A Wettability Gradient Synergistic Bionic Wedge-Shaped Track for Ultrafast and Long-Distance Spontaneous Transport of Droplets.

The passive surface is widely considered to be an ideal platform for self-transport of liquid due to the advantage of no external energy input. However, the short-distance and low-speed transportation of liquid caused by an insufficient driving force limit its practical application. To address the aforementioned challenges, we developed a bionic wedge-shaped track on the copper (Cu) substrate inspired by the cone-shaped thorn of cactus for liquid spontaneous transport. Furthermore, a wettability gradient (water contact angle from 154.6° to 84.9°) was prepared on the wedge-shaped track to enhance the droplet motion.
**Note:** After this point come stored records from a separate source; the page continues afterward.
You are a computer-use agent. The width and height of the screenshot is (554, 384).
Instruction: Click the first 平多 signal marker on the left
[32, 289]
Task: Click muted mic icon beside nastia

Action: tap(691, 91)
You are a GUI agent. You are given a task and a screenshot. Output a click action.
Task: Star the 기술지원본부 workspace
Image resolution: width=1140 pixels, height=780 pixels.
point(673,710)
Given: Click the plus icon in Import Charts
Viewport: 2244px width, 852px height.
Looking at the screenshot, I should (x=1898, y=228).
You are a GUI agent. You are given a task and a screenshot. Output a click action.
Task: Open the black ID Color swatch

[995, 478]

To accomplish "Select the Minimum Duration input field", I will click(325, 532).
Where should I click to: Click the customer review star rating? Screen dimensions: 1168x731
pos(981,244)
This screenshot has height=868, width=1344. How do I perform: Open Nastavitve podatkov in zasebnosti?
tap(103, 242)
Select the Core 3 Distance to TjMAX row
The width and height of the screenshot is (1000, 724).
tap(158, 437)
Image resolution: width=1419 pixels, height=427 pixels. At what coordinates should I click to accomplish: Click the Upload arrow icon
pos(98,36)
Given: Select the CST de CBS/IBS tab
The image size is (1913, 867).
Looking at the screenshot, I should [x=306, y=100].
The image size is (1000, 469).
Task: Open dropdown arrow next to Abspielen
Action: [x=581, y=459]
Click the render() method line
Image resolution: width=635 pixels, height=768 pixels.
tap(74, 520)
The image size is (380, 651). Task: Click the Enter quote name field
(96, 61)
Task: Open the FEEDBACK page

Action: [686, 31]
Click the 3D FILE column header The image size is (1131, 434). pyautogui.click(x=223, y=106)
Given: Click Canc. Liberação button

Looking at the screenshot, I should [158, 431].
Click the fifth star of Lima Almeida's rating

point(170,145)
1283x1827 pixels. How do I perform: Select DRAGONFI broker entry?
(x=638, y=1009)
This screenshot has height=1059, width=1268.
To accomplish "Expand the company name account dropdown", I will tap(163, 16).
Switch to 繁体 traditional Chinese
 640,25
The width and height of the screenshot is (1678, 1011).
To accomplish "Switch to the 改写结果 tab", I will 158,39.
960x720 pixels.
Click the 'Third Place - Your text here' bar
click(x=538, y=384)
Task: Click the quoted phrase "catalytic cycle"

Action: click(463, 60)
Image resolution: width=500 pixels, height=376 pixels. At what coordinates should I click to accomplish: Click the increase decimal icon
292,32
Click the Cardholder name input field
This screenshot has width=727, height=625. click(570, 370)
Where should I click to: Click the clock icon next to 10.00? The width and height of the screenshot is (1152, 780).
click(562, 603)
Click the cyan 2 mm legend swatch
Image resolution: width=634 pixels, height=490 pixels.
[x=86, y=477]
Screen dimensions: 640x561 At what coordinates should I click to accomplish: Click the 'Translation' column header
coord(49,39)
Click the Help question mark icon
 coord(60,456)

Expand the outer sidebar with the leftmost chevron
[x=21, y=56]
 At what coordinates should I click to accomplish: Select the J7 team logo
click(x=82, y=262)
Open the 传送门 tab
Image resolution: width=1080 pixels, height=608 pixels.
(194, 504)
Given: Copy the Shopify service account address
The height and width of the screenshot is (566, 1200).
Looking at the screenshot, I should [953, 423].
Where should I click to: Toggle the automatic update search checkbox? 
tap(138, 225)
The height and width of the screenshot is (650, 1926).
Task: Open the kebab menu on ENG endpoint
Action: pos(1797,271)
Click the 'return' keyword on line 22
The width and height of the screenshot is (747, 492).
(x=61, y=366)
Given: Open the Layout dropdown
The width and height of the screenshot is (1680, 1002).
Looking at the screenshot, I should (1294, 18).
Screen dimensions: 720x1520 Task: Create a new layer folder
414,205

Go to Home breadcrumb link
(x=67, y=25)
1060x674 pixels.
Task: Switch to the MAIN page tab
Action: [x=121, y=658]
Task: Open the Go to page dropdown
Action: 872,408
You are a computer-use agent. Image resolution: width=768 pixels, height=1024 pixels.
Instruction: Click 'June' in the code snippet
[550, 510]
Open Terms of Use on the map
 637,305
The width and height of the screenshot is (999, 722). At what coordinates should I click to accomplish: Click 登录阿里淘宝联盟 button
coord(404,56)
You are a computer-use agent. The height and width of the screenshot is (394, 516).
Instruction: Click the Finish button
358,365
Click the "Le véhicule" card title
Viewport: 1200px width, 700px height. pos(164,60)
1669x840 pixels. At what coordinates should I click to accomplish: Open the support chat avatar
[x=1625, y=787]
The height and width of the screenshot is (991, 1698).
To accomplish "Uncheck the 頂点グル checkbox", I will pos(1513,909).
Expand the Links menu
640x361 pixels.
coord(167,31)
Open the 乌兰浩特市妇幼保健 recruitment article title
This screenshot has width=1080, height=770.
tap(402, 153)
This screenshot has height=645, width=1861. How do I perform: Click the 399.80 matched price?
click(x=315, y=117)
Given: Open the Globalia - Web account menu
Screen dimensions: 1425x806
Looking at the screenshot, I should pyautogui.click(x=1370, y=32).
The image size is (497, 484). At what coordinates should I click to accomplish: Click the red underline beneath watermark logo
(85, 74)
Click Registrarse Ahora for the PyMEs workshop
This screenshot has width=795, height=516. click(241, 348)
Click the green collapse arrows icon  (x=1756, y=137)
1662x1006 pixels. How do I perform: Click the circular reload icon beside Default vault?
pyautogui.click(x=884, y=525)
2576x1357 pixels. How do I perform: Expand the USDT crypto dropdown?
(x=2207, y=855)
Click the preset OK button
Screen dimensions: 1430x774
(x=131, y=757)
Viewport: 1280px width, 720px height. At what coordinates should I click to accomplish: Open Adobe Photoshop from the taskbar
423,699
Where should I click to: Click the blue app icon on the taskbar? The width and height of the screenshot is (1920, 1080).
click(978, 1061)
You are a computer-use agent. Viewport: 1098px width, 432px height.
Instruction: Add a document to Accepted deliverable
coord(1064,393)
Under the synergistic effect of the Laplace force and wettability gradient force, the average speed of the whole movement process of the water droplet can reach 225.2 mm/s, which was much higher than those reported in previous studies, the transportation distance exceeded 25 mm, and the track need not be wetted in advance. In addition, the effect of the apex angle of the wettability gradient wedge-shaped track (WGWT) on the droplet self-transport performance was systematically investigated; the results indicated that the transport distance and speed of the water droplet decreased with the increase of the apex angle of the WGWT. The unit length of each unit was reasonably designed according to the spreading length of 10 μL water droplets in different wettability units. In addition, the WGWT exhibited excellent fog collection performance with a water collection efficiency up to 2507.10 mg/(cm·h). Additionally, it showed effective self-transport capabilities in the transport experiment with a blood droplet, achieving a transport distance of 25 mm and an average speed of 14.2 mm/s. These results highlighted the significant potential of WGWT for applications in microfluidics, water collection, and biological detection.